Thomas is a professional fine art photographer and writer specialising in photography related instructional books as well as travel writing and street photography. 

Long Exposure Night Shots with the Sony A6000

Long Exposure Night Shots with the Sony A6000

It's been a while since I've taken any night shots. It's not something I do that often, not for any particular reason (other than fear of getting mugged!) Anyway, over the weekend I had the chance to take some pictures of the Grand Canal area of Dublin City after dark. I had my Sony A6000 with me, along with a sigma 30mm and 19mm lens, and my somewhat ancient Manfrotto tripod.

Grand Canal dock is one of my favourite areas of the city. It has lots of modern architecture which is perfect for night shots. The glass facades and the unusual architecture combined with the artistic light installation make for a great subject.

It was actually the first time I've shot long exposure shots with the Sony A6000. It's actually pretty straight forward, and not much different than how you would approach it on any other camera. The fact that it's mirrorless helps in that you're always getting a view from what the sensor sees, so you have a rough idea of how the shot's going to look. I used aperture priority mode, in combination with the self timer and exposure combination and it worked perfectly.
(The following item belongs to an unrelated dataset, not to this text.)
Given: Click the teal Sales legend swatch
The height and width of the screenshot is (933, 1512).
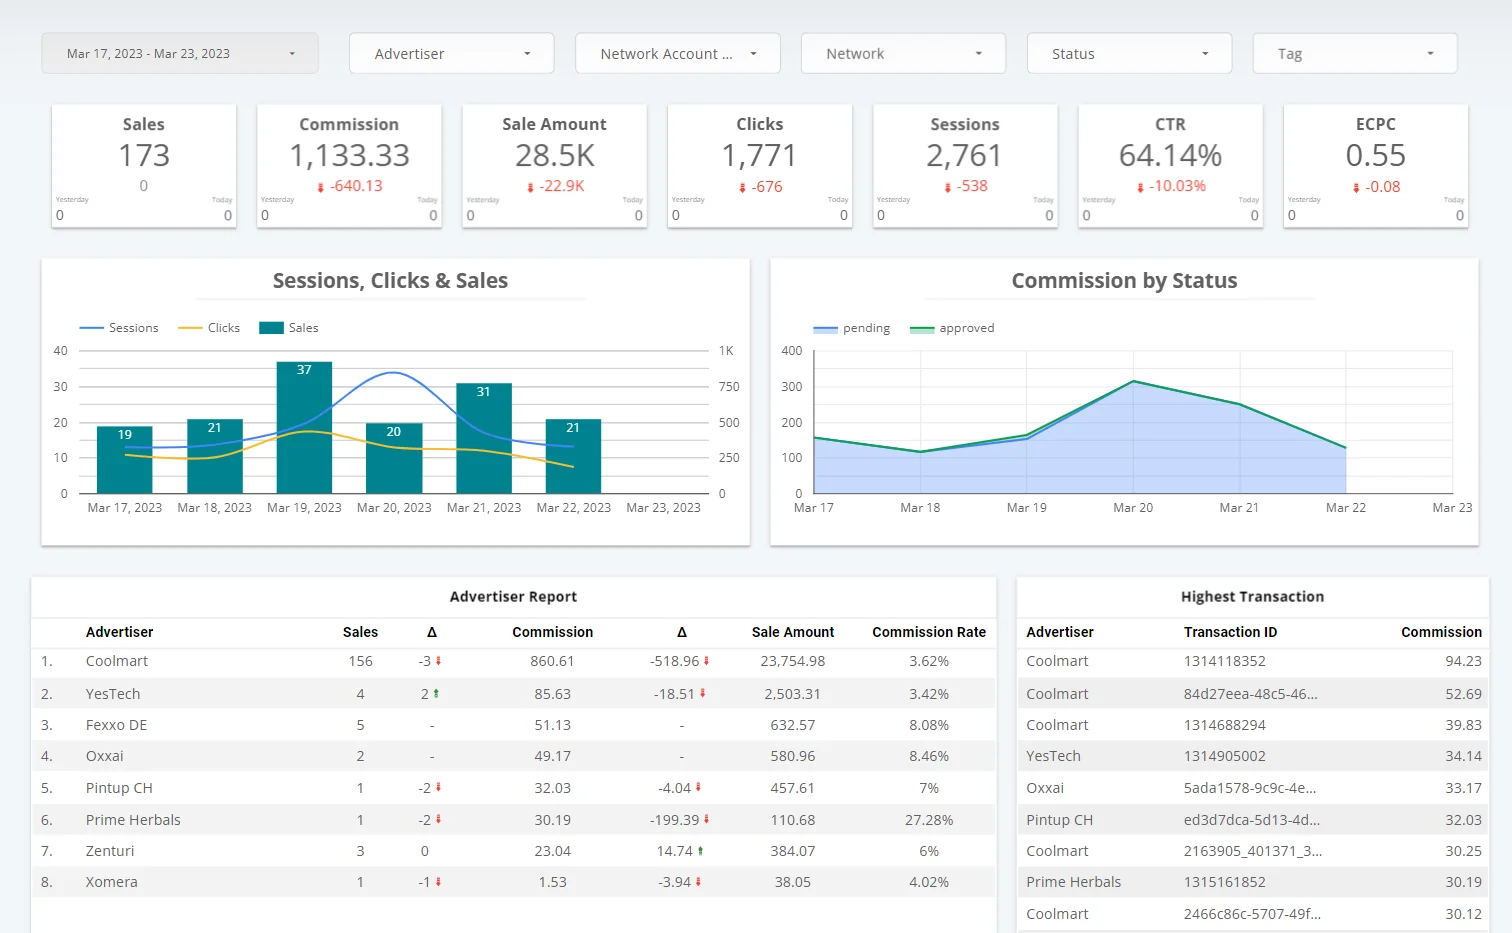Looking at the screenshot, I should [x=271, y=328].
There was one specific A6000 related issue with the shoot though. Because of the Sony's 16:9 screen, the image doesn't fill the frame, and when most of it is black anyway, it's hard to see the edge of the frame. This makes it's difficult to line up the shot using the screen, as it's hard to tell where the edges are. You can of course use the EVF to check, but it's another reason as to why I don't like Sony's decision to use a 16:9 screen on the A6000.

I was really happy with the results. The images are sharp and relatively clean, even though I did under-expose a bit to keep the highlights from blowing out too much. I did have some difficulties post processing these though. I found that the mages would posterise quite easily in Lightroom, especially if I tweaked the black levels much. I ended up going over to Capture One which seemed to handle the delicate gradients in the sky much better. From there I exported them as Tiffs back to Lightroom, and used Lightroom to export them with a watermark.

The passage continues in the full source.